About the Tecentriq (atezolizumab) and Avastin (bevacizumab) combination
There is a strong scientific rationale to support the use of Tecentriq plus Avastin in combination. The Tecentriq and Avastin regimen may enhance the potential of the immune system to combat first-line advanced NSCLC. Avastin, in addition to its established anti-angiogenic effects, may further enhance Tecentriq’s ability to restore anti-cancer immunity, by inhibiting VEGF-related immunosuppression, promoting T cell tumour infiltration and enabling priming and activation of T cell responses against tumour antigens.

About Tecentriq (atezolizumab)
Tecentriq is a monoclonal antibody designed to bind with a protein called PD-L1 expressed on tumour cells and tumour-infiltrating immune cells, blocking its interactions with both PD-1 and B7.1 receptors. By inhibiting PD-L1, Tecentriq may enable the activation of T cells. Tecentriq has the potential to be used as a foundational combination partner with cancer immunotherapies, targeted medicines and various chemotherapies across a broad range of cancers.

Currently, Roche has nine Phase III lung cancer studies underway, evaluating Tecentriq alone or in combination with other medicines.

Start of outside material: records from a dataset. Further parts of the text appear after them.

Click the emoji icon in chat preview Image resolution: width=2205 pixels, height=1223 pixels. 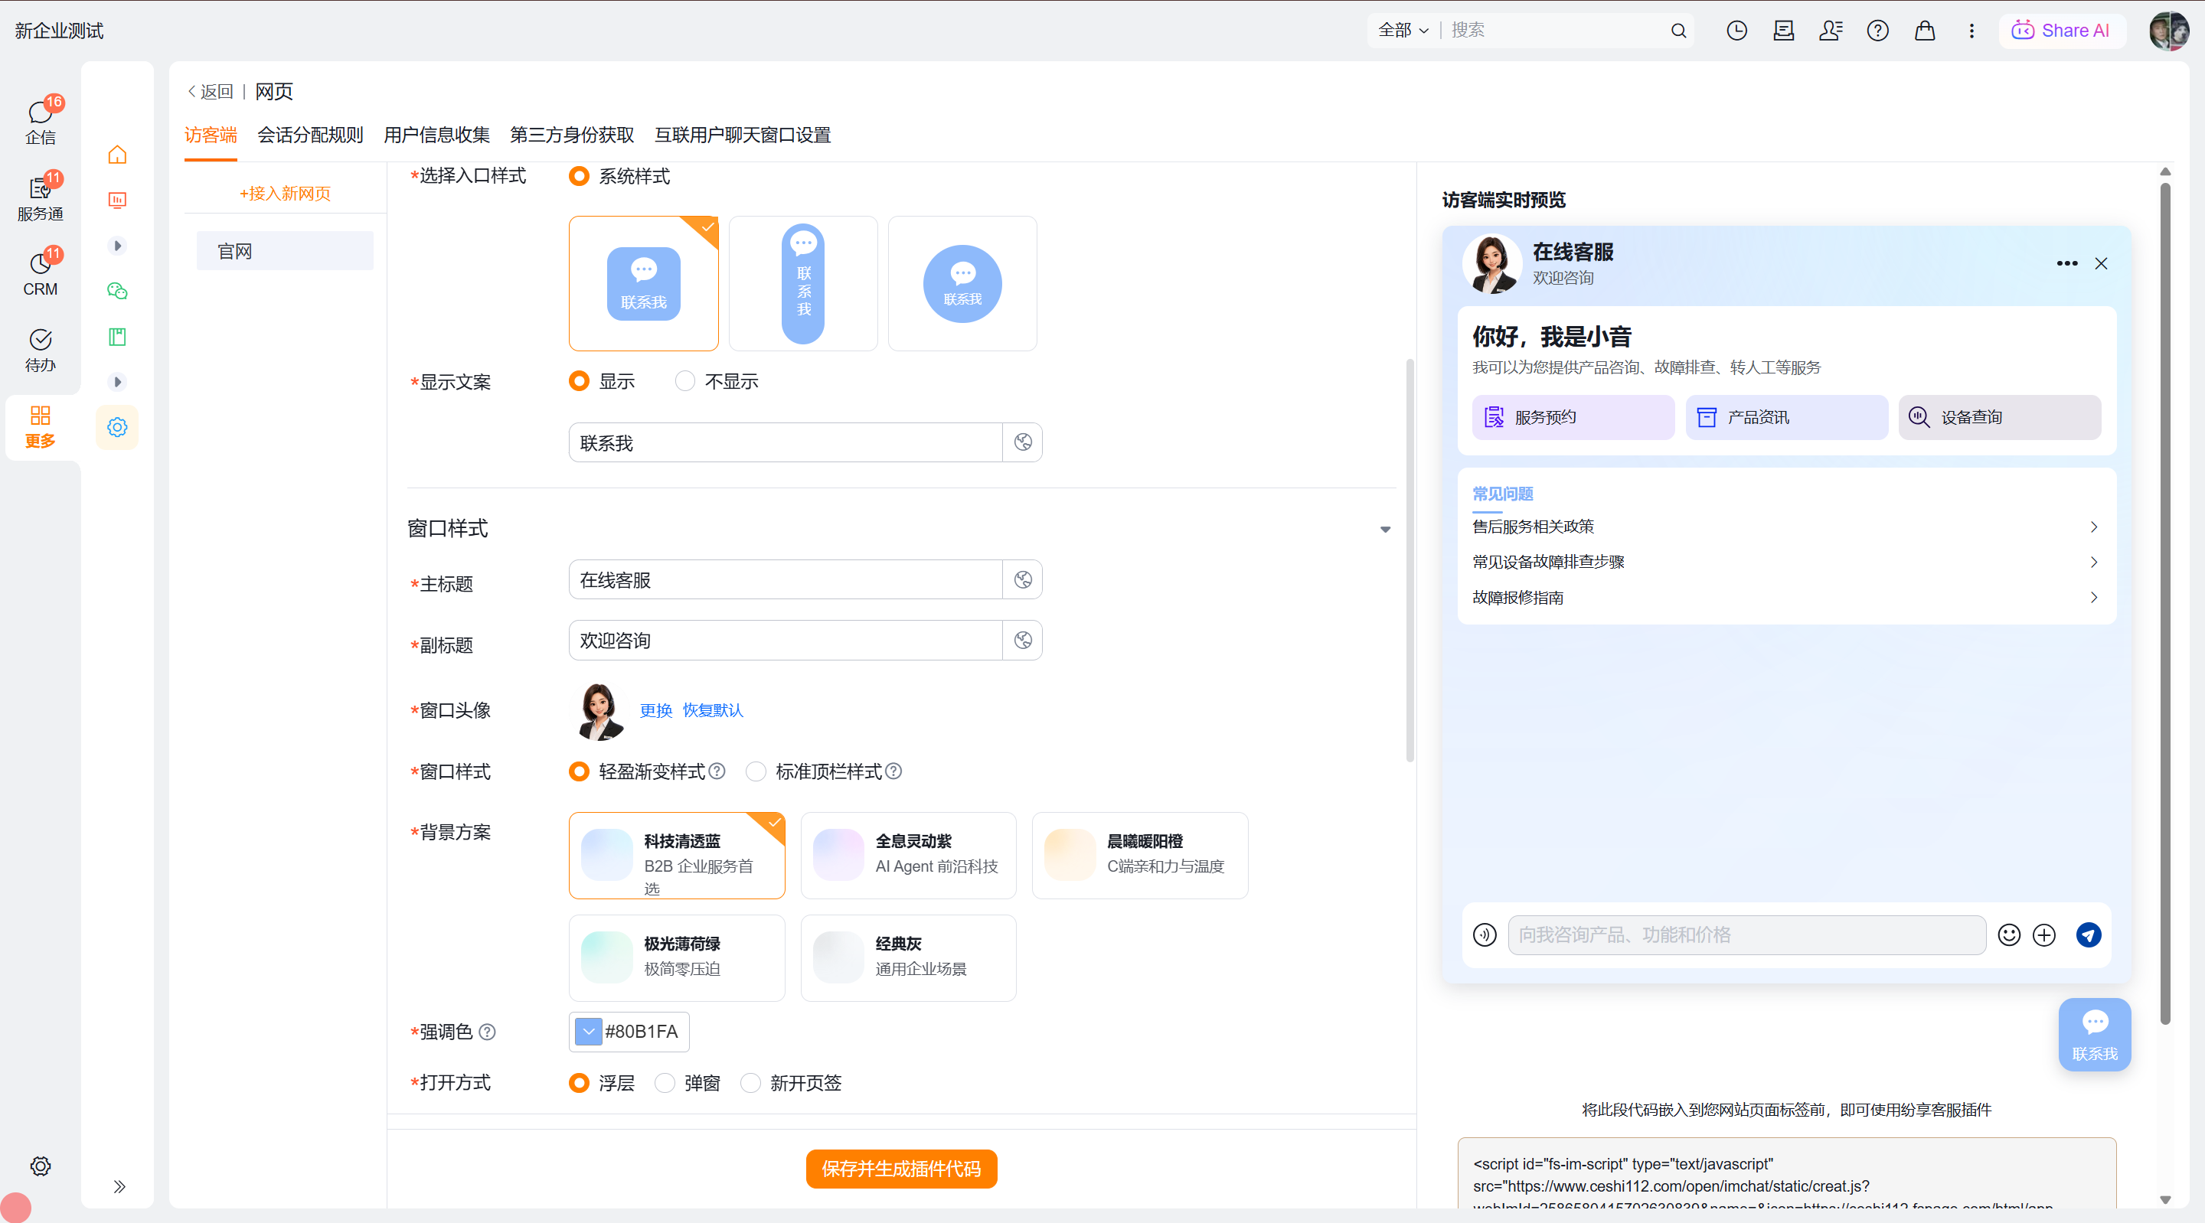click(x=2009, y=935)
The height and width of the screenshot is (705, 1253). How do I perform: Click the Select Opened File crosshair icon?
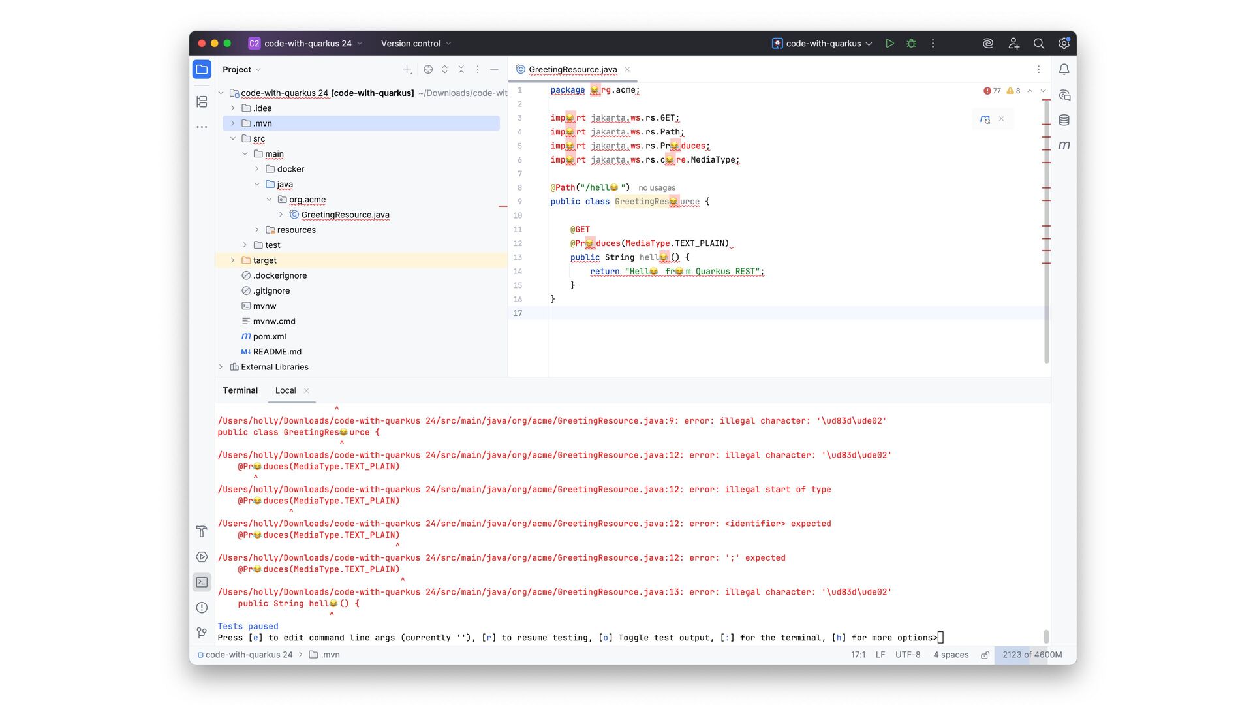coord(428,69)
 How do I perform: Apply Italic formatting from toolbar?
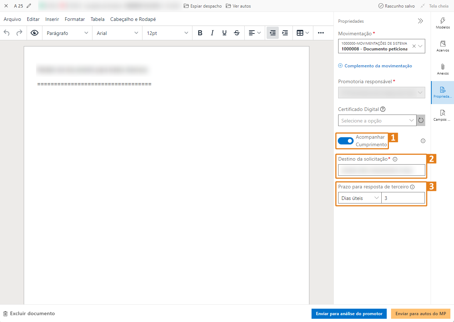coord(212,33)
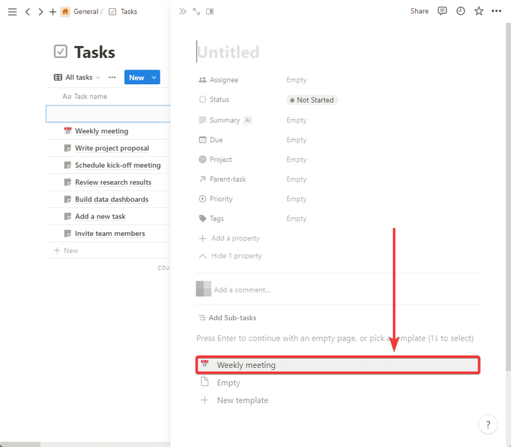Open the New button dropdown arrow
Viewport: 511px width, 447px height.
152,77
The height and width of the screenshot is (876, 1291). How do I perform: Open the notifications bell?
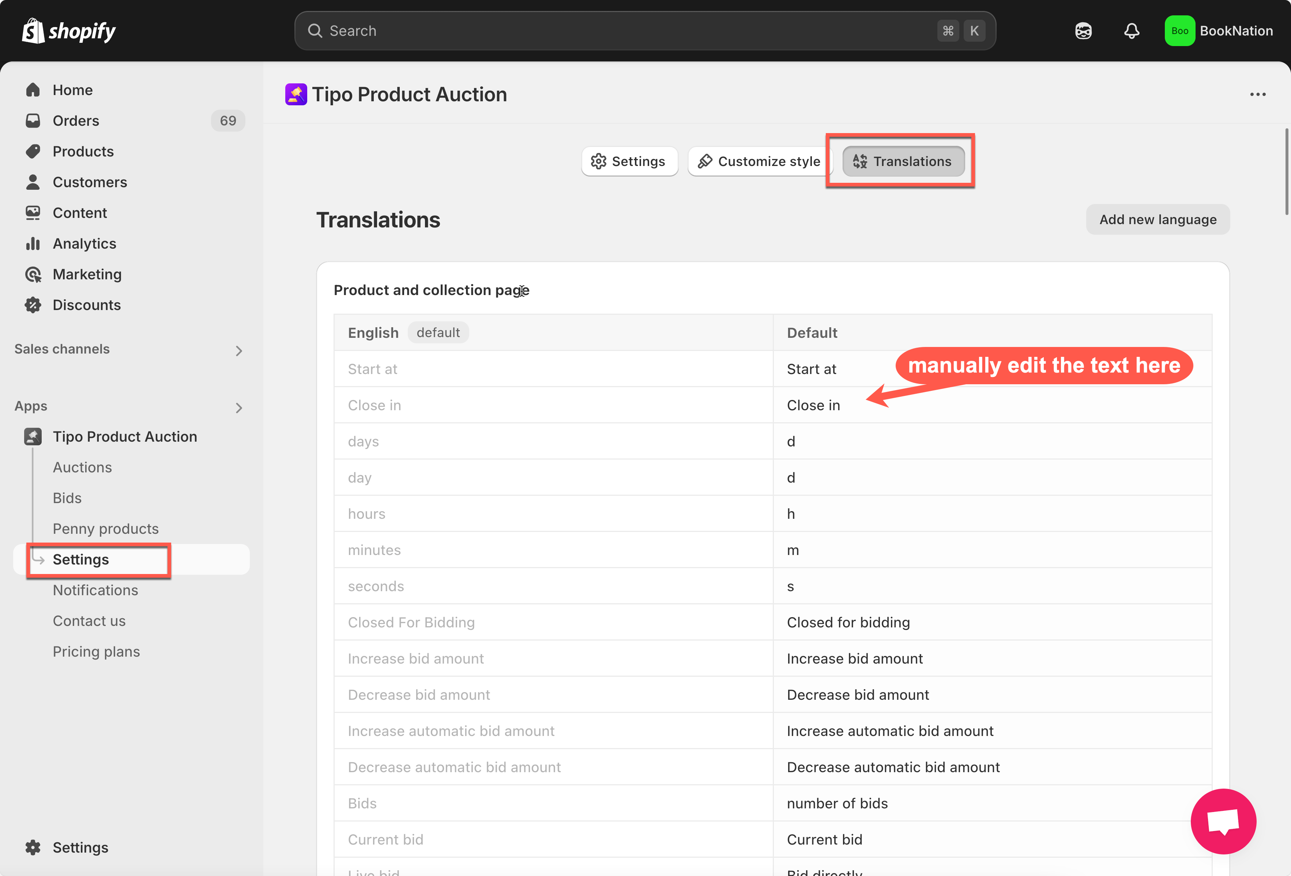coord(1131,31)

Tecentriq is already approved in the European Union, United States and more than 80 countries for people with previously treated metastatic NSCLC and for people with locally advanced or metastatic urothelial cancer (mUC) who are not eligible for cisplatin chemotherapy, or who have had disease progression during or following platinum-containing therapy.

About Avastin (bevacizumab)
Avastin is a prescription-only medicine that is a solution for intravenous infusion. It is a biologic antibody designed to specifically bind to a protein called vascular endothelial growth factor (VEGF) that plays an important role throughout the lifecycle of the tumour to develop and maintain blood vessels, a process known as angiogenesis. Avastin is designed to interfere with the tumour blood supply by directly binding to the VEGF protein to prevent interactions with receptors on blood vessel cells. The tumour blood supply is thought to be critical to a tumour’s ability to grow and spread in the body (metastasise).

About Roche in cancer immunotherapy
For more than 50 years, Roche has been developing medicines with the goal to redefine treatment in oncology. Today, we’re investing more than ever in our effort to bring innovative treatment options that help a person’s own immune system fight cancer.

By applying our seminal research in immune tumour profiling within the framework of the Roche-devised cancer immunity cycle, we are accelerating and expanding the transformative benefits with TECENTRIQ to a greater number of people living with cancer. Our cancer immunotherapy development programme takes a comprehensive approach in pursuing the goal of restoring cancer immunity to improve outcomes for patients.